Figure out a schedule that works for your clients
Virtual training allows a wonderful opportunity to make it more convenient for your clients, so use that revised schedule to your advantage. Ask your clients if their availability has changed, and when the best times for a session with them would be. Even if they are at home more often now, they may still be busy during the day working from home or helping their children with schoolwork.
If their schedule is static, ask if they want to have the same time each week, or if they need to vary up the times depending on what is going on that week. Most of us have had changes to their daily routines due to the ongoing pandemic, so be mindful and flexible of ongoing changes.
Do what you can to make it more comfortable
While many of us are more relaxed and at ease at home, working out at home may not be where someone feels most comfortable. This can be for a number of reasons: perhaps your clients feel self-conscious working out in front of family or roommates. Or, perhaps they don’t have a big enough space to complete all the workouts they want to. Whatever the reason, sometimes clients opt to separate their fitness from their home life for good reasons.

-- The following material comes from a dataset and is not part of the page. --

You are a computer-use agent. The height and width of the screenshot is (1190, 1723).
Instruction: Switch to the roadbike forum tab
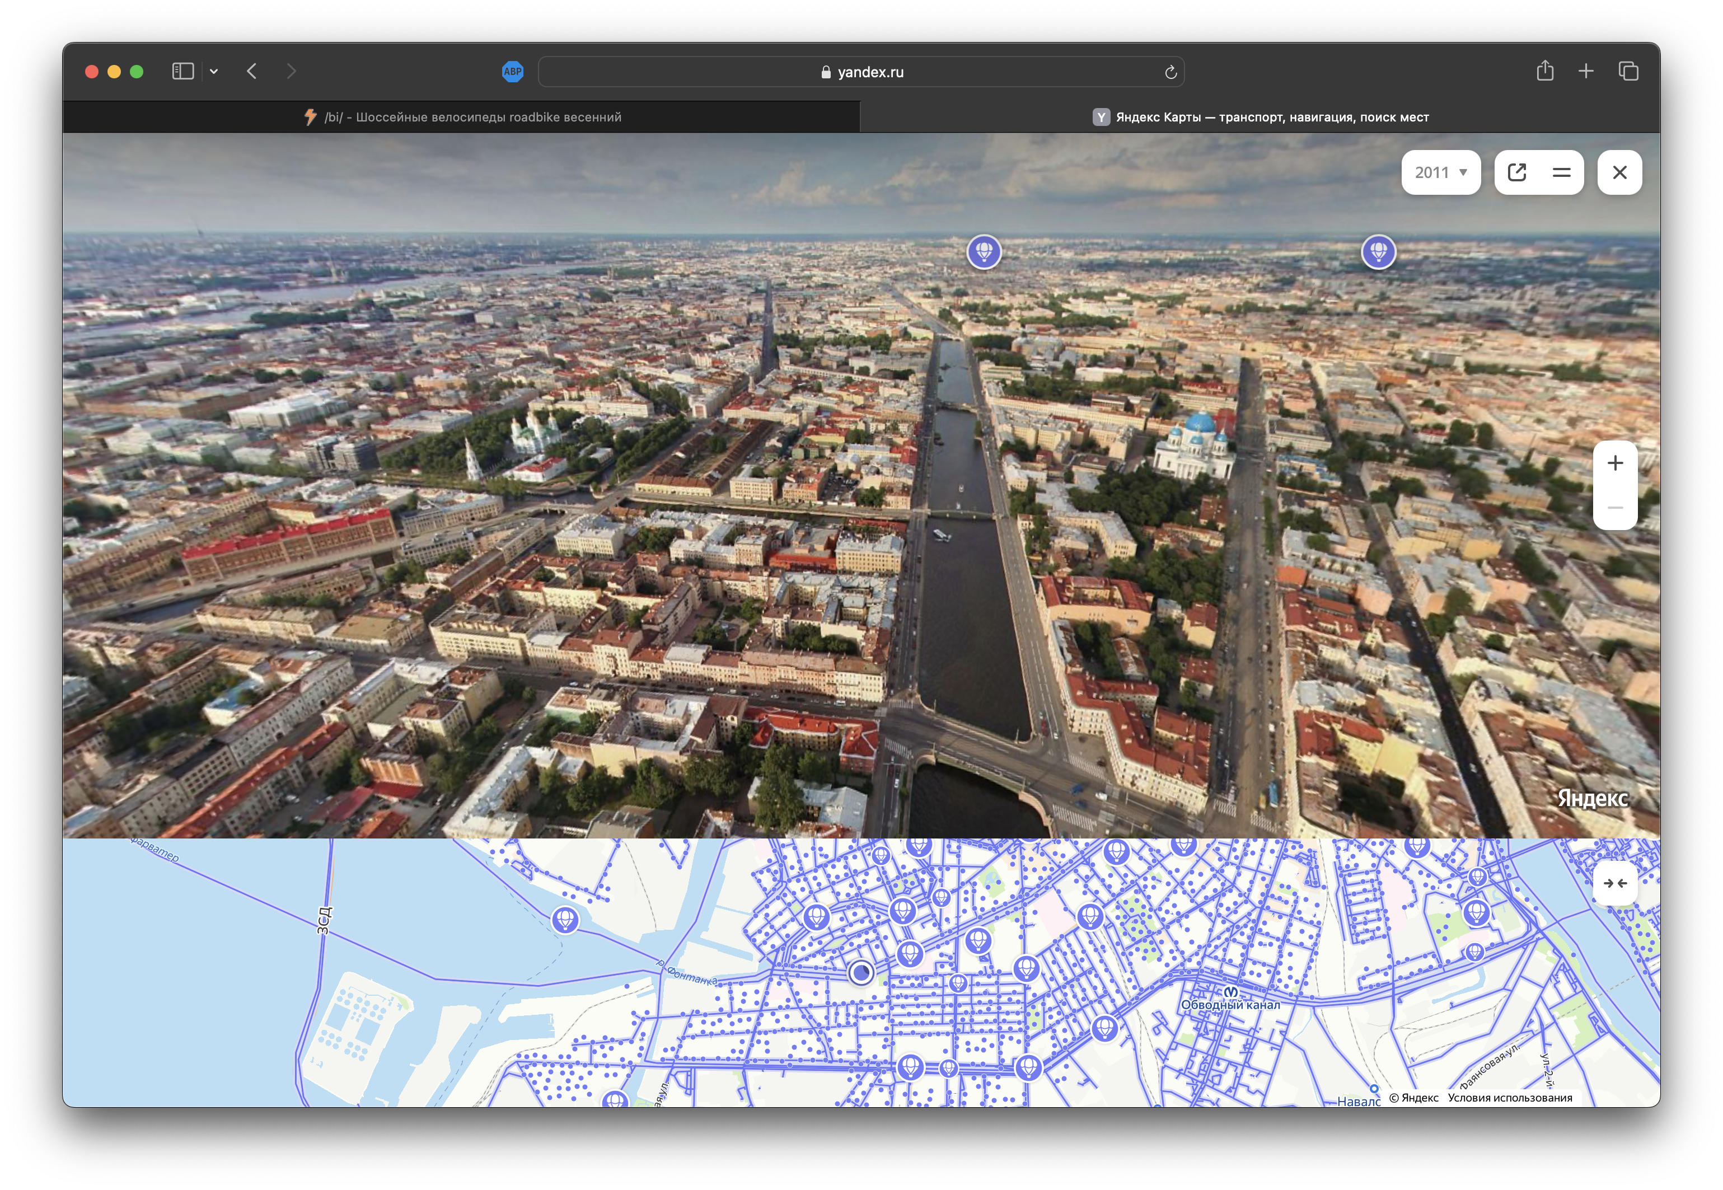click(462, 117)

If this is the case for your client, take time and care to make them more relaxed during the session. Don’t rush into it! Ask them about what’s going on in their life, and get to know their goals, routine, and lifestyle. If they are new to personal training, take time to explain each part of the process to them so that they know what to expect.
Be prepared to pivot when the setting changes
Say you have a client who typically has one full spare room for working out in their home, and knowing this, you have prepared full-body workouts that can take advantage of all this room. But what happens if that room isn’t available anymore? Perhaps their roommate or spouse needs the room for a conference call at that time, and they now have to have their session in the crowded living room.
Instead of rescheduling, being able to pivot when this happens will save time and effort on everyone’s part. Not every client has the same resources—space, equipment, time—and not every session with each of your clients will be the same from week to week. Create an inventory of workout plans for large spaces, small spaces, plans that require equipment and ones that done, and plans that vary in length. When you are learning more about your client’s goals, ask about their resources and develop the plan from there.